Detailed Notes: RAG, Agents, and Memory in AI Applications


1. Task Solving and Context

  • Instructions vs. Context:

    • Instructions: General, static for the application (how to solve).
    • Context: Specific to each query (what info to use).
    • Missing context → AI more likely to hallucinate or err.
  • Two Major Context Patterns:

    • RAG (Retrieval-Augmented Generation): Retrieve info from external sources for each query.
    • Agents: Use tools (e.g., web search, APIs) to gather/act on information, enabling automation and world interaction.

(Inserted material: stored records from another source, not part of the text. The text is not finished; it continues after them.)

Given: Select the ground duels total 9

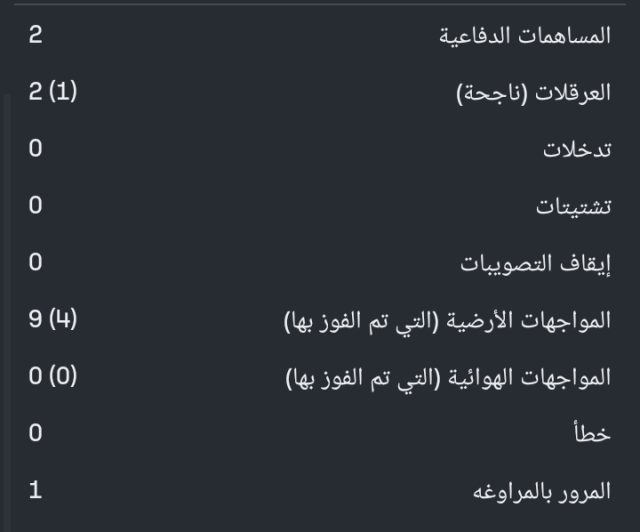Looking at the screenshot, I should 35,321.
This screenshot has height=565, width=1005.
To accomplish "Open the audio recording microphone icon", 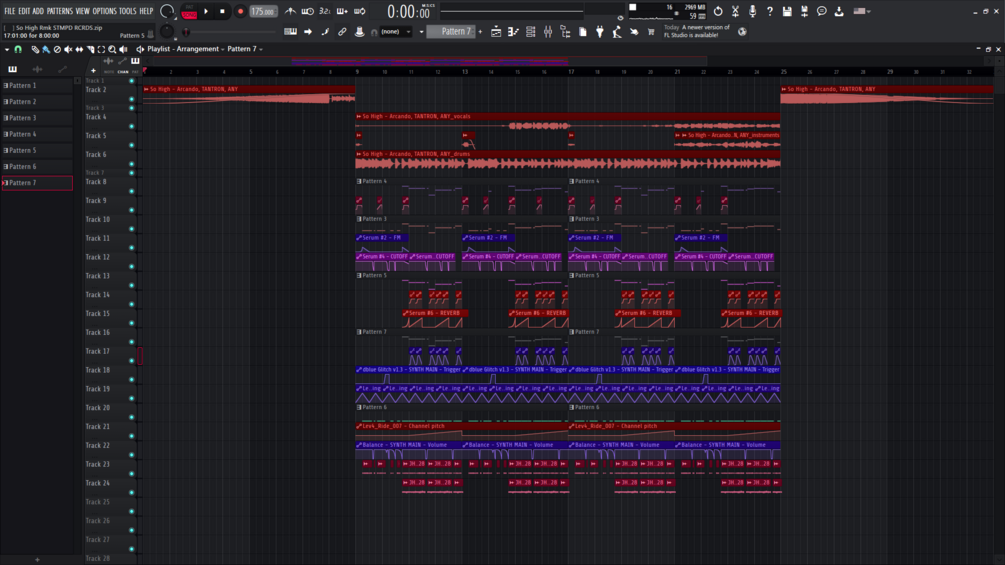I will coord(752,11).
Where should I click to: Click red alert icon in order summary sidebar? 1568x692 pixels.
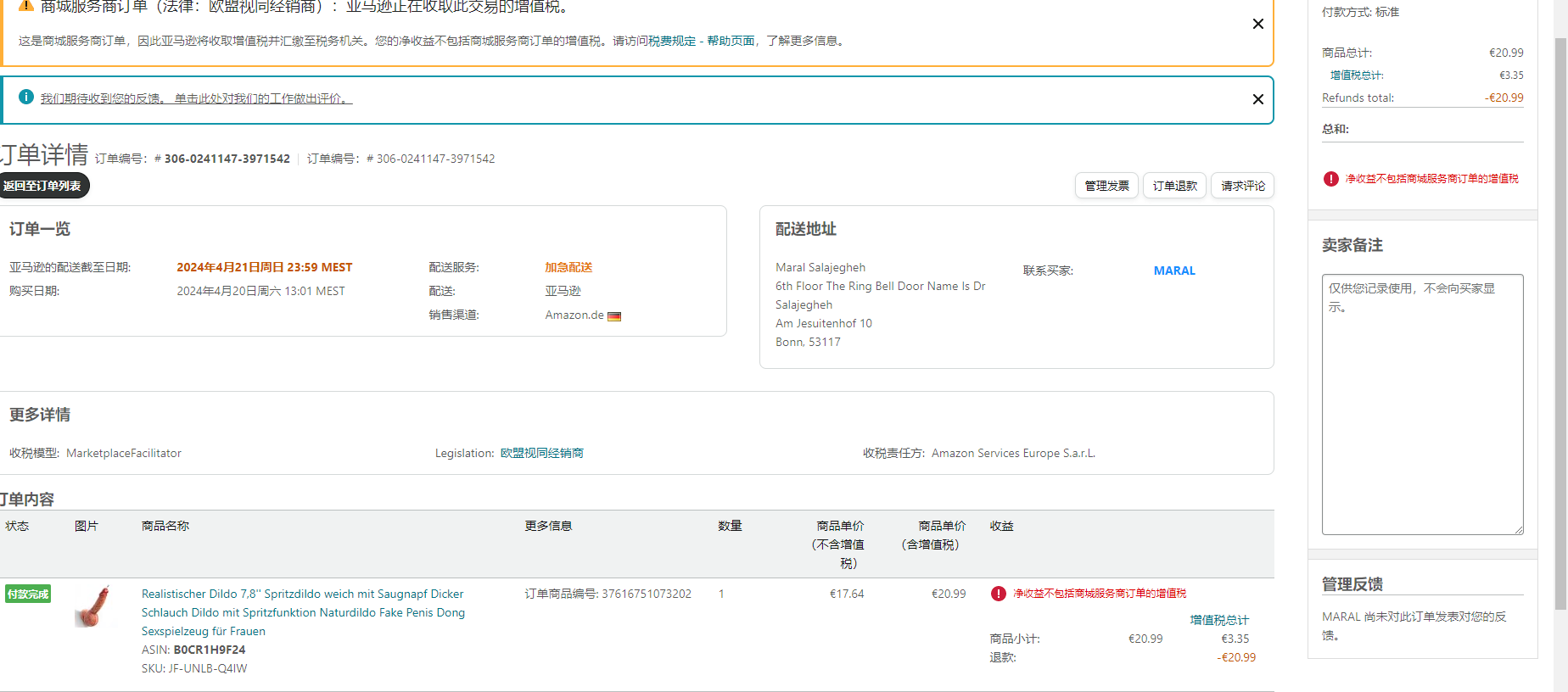(x=1330, y=179)
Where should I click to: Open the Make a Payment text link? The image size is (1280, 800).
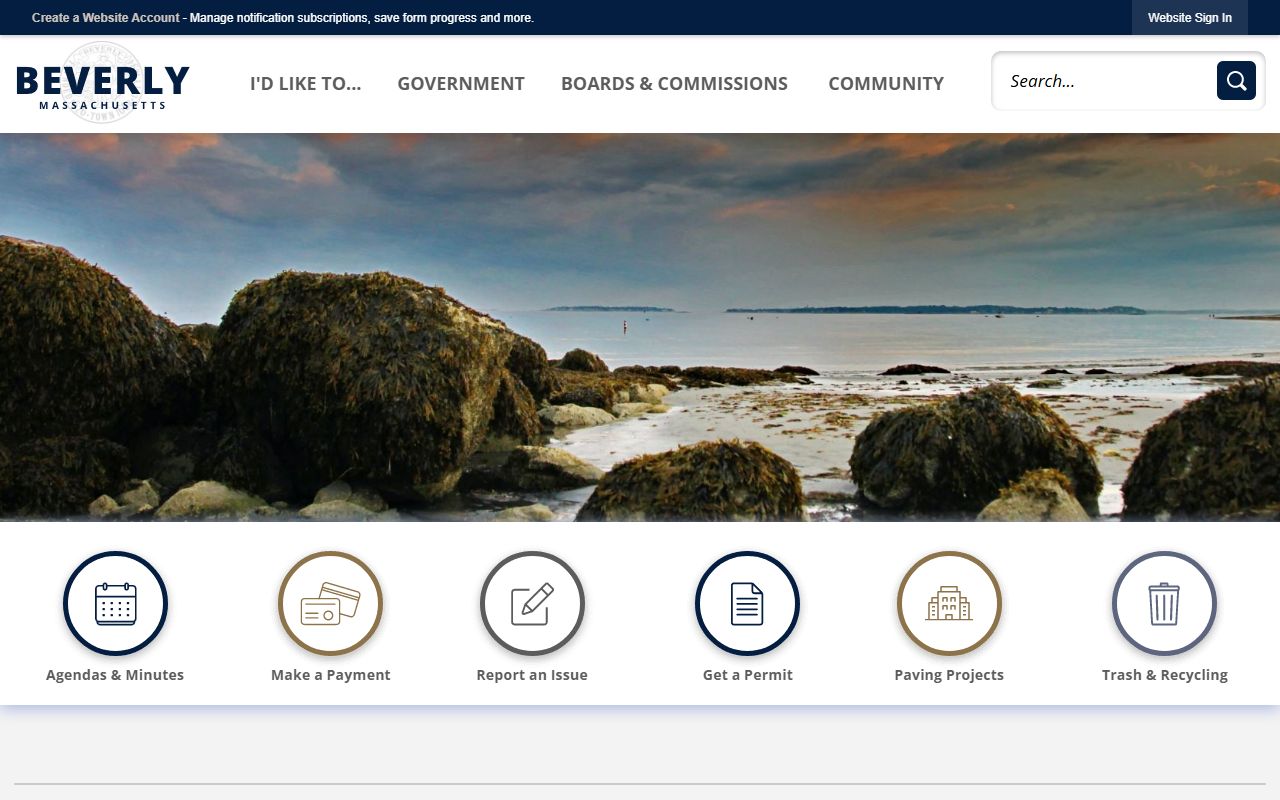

2. RAG (Retrieval-Augmented Generation)

Definition & Purpose

  • Enhances generation by retrieving relevant info from external memory (DBs, previous chats, internet, etc).
  • Origin: Coined in Lewis et al., 2020 for knowledge-intensive NLP tasks.
  • Why RAG:

    • Model context limits: Only relevant info retrieved for each query.
    • Helps with user-specific data, reduces hallucination.

Key Concepts

  • Context Construction: Like feature engineering in classical ML; the data you feed is vital.
  • Persistent Need: No matter how long model context grows, RAG remains necessary—data always grows faster.

RAG Architecture

  • Two Main Components:

    1. Retriever: Finds info from external memory (via indexing and querying).
    2. Generator: Generates response based on retrieved info.
  • Chunking:

    • Documents are split into manageable “chunks”.
    • Only the most relevant chunks for a query are retrieved.
    • Post-processing combines prompt + retrieved data for final input.

Retrieval Algorithms

Sparse vs. Dense (Term vs. Embedding)

  • Sparse (Term-based / Lexical) Retrieval:

    • Data as sparse vectors (one-hot encoding).

    • Fast, strong baselines (BM25, BM25+, BM25F).

    • Sensitive to exact term match, may return irrelevant docs due to ambiguity.

    • Key Metrics:

    • TF (Term Frequency): How often a term appears.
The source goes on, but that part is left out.